Il ricercatore ha poi esaminato due eventi importanti del 2021 per vedere come il pubblico abbia reagito quando famosi atleti si sono ritirati dalla competizione a causa di preoccupazioni per la salute mentale. Nel maggio di quell'anno, la stella del tennis Naomi Osaka si è ritirata dal Roland Garros. Sebbene il suo nome sia stato cercato più di qualsiasi altro argomento quell'anno, lo studio ha rilevato che non vi è stato un aumento significativo nelle ricerche per "salute mentale degli atleti" o "psicologia dello sport" in seguito alla sua decisione. Il pubblico era interessato a lei, ma non ha necessariamente collegato il suo ritiro al tema più ampio della salute mentale nello sport.
Al contrario, quando la ginnasta Simone Biles si è ritirata dalle Olimpiadi di Tokyo nel luglio 2021, il risultato è stato diverso. Il suo ritiro è stato esplicitamente inquadrato attorno alla salute mentale, e i dati hanno mostrato un aumento netto e immediato delle ricerche per "salute mentale degli atleti" e "psicologia dello sport" che è durato per settimane. Ciò suggerisce che il modo in cui una storia viene raccontata conta molto. Quando la partenza di un atleta è collegata direttamente alla salute mentale nel discorso pubblico, essa scatena un'ondata di curiosità e di ricerca di informazioni sull'argomento. Quando l'attenzione rimane focalizzata sul nome dell'atleta o sulla controversia senza quel particolare inquadramento, la conversazione più ampia non necessariamente cambia.
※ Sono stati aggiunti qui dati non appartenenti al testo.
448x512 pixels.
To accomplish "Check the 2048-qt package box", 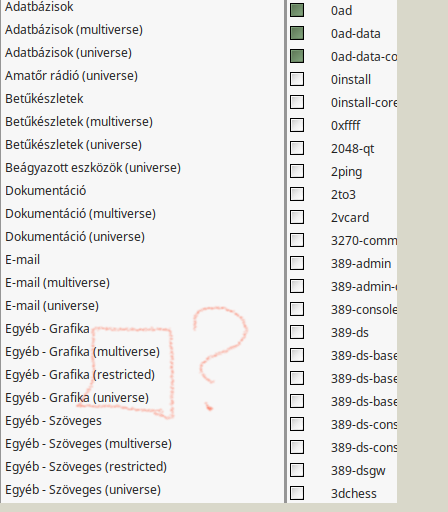I will click(x=297, y=148).
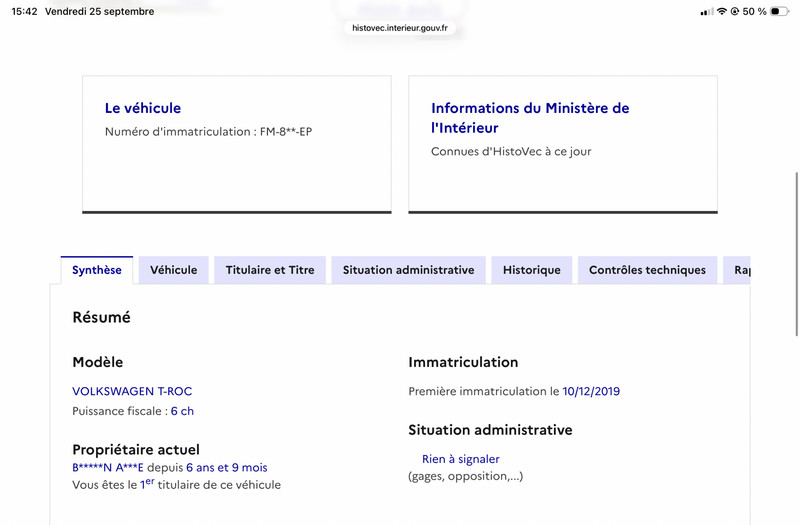Click Informations du Ministère de l'Intérieur heading
This screenshot has width=800, height=525.
click(530, 118)
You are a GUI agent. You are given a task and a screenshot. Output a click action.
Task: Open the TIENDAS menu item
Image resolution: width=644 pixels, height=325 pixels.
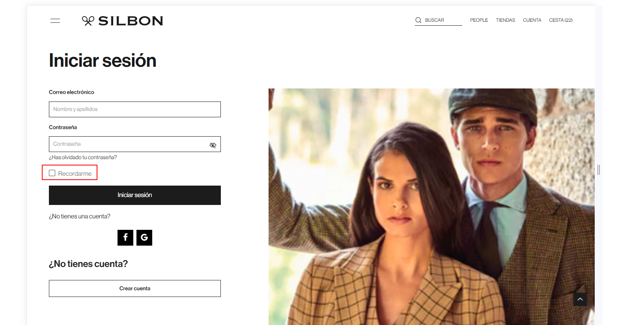pyautogui.click(x=506, y=20)
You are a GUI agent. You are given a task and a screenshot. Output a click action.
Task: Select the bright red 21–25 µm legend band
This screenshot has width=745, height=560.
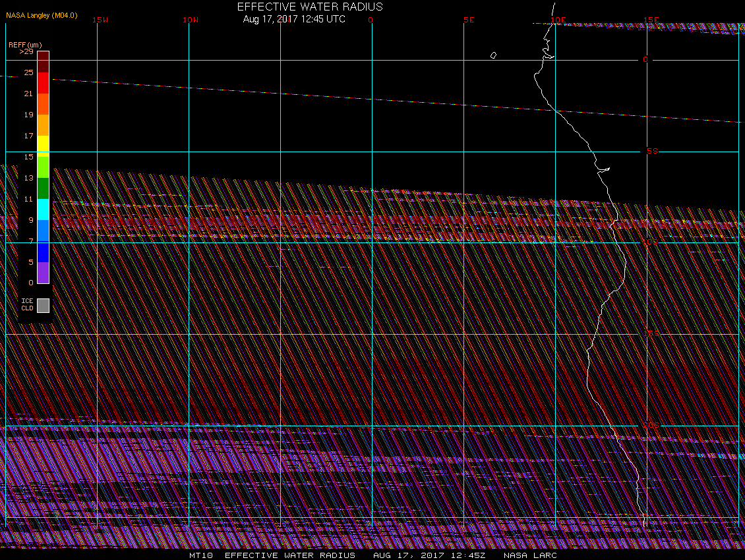point(43,82)
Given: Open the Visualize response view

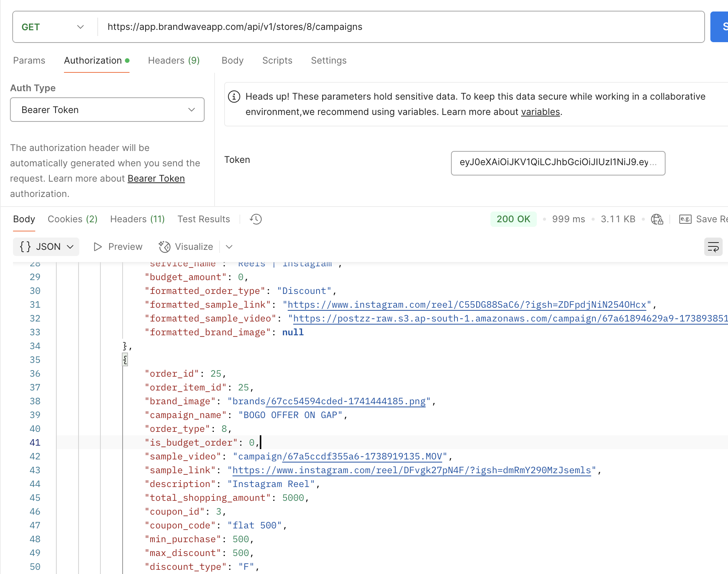Looking at the screenshot, I should tap(186, 247).
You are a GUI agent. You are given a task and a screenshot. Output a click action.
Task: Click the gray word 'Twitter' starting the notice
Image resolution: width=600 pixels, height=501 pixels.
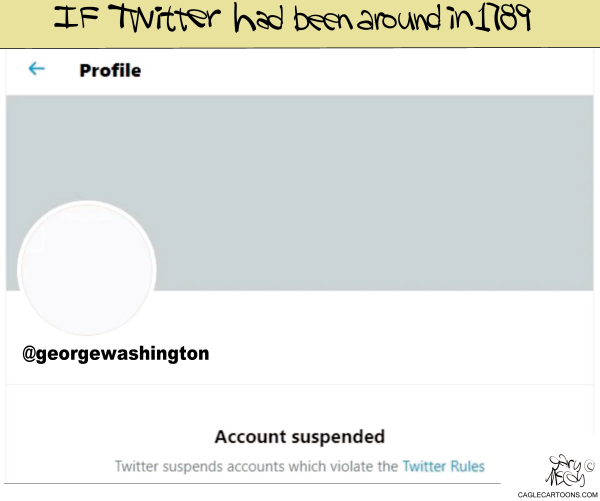click(x=137, y=466)
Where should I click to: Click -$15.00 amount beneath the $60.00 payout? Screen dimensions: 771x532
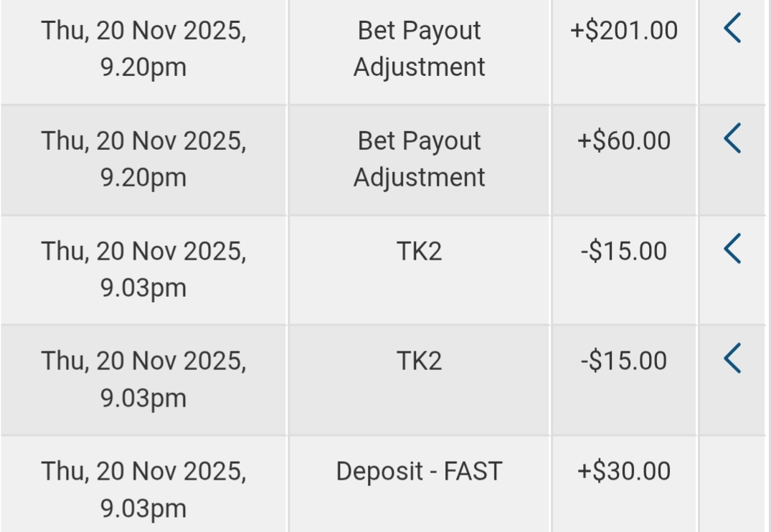(x=623, y=252)
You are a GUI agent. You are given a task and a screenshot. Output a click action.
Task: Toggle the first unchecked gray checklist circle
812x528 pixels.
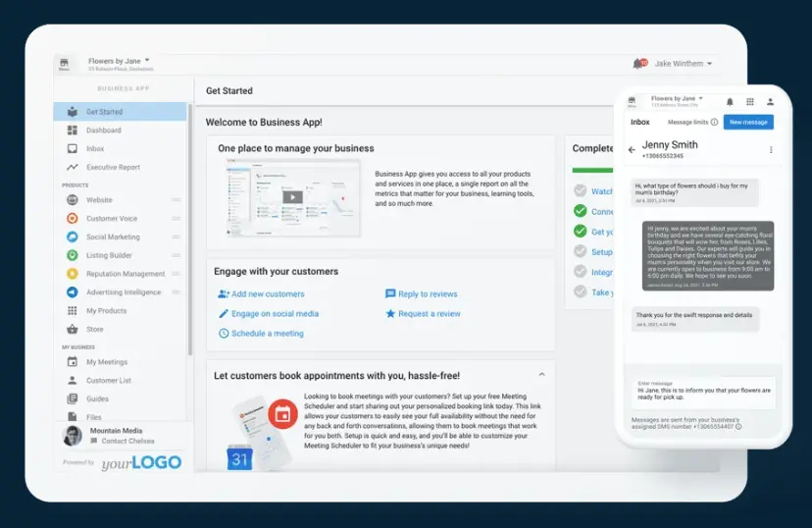tap(581, 191)
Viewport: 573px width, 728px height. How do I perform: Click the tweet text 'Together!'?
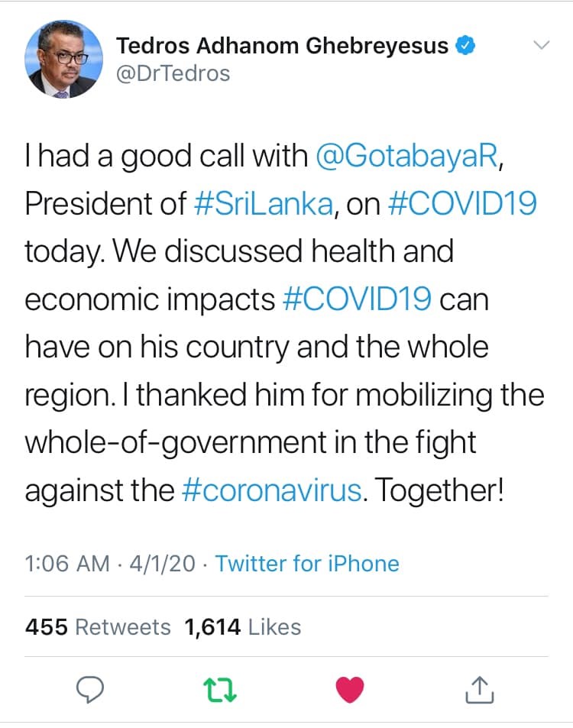pos(439,490)
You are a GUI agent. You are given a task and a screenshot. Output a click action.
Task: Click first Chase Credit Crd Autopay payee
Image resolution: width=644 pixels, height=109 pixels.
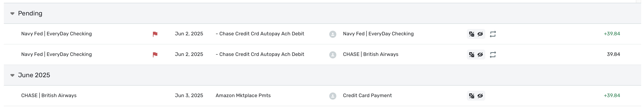[260, 34]
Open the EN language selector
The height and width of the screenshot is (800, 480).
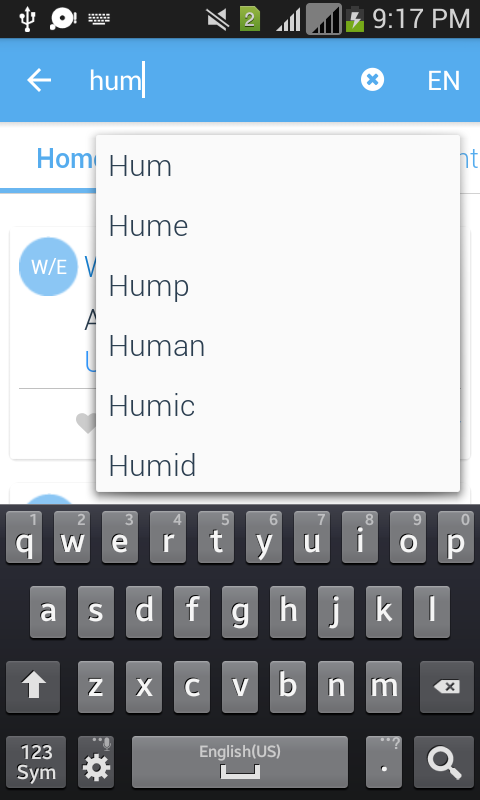(443, 81)
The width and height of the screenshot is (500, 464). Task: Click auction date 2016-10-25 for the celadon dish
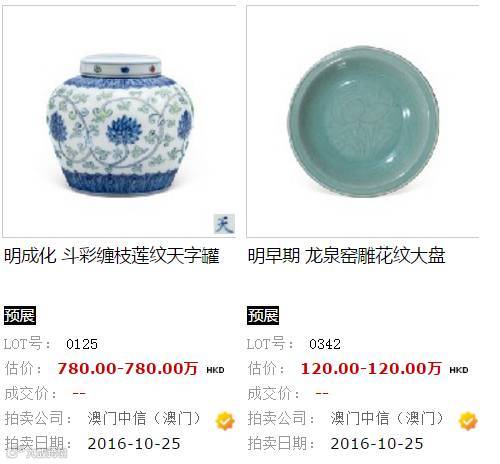point(377,444)
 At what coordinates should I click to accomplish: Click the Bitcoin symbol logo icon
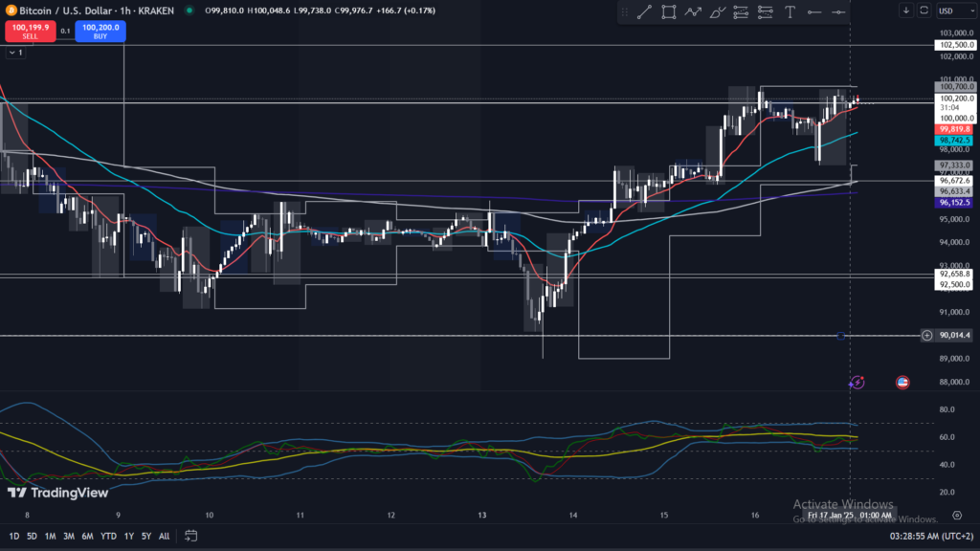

Lo studio conclude che, sebbene l'attenzione del pubblico verso la salute mentale degli atleti sia in crescita e segua il ritmo stagionale dei grandi sport, essa non è semplicemente una reazione agli infortuni fisici. L'aumento dell'interesse sembra essere una tendenza sostenuta piuttosto che una reazione fugace a una crisi. Inoltre, la ricerca evidenzia che gli eventi di alto profilo spingono questa conversazione in avanti solo quando la narrazione include esplicitamente la salute mentale. I dati fungono da registro di ciò che incuriosisce il pubblico, non da misura diretta di quanti atleti stiano lottando o cercando aiuto. Essi dipingono l'immagine di una società che è sempre più consapevole del lato mentale dello sport, ma che ancora dipende da una narrazione chiara e diretta per trasformare tale consapevolezza in interesse attivo.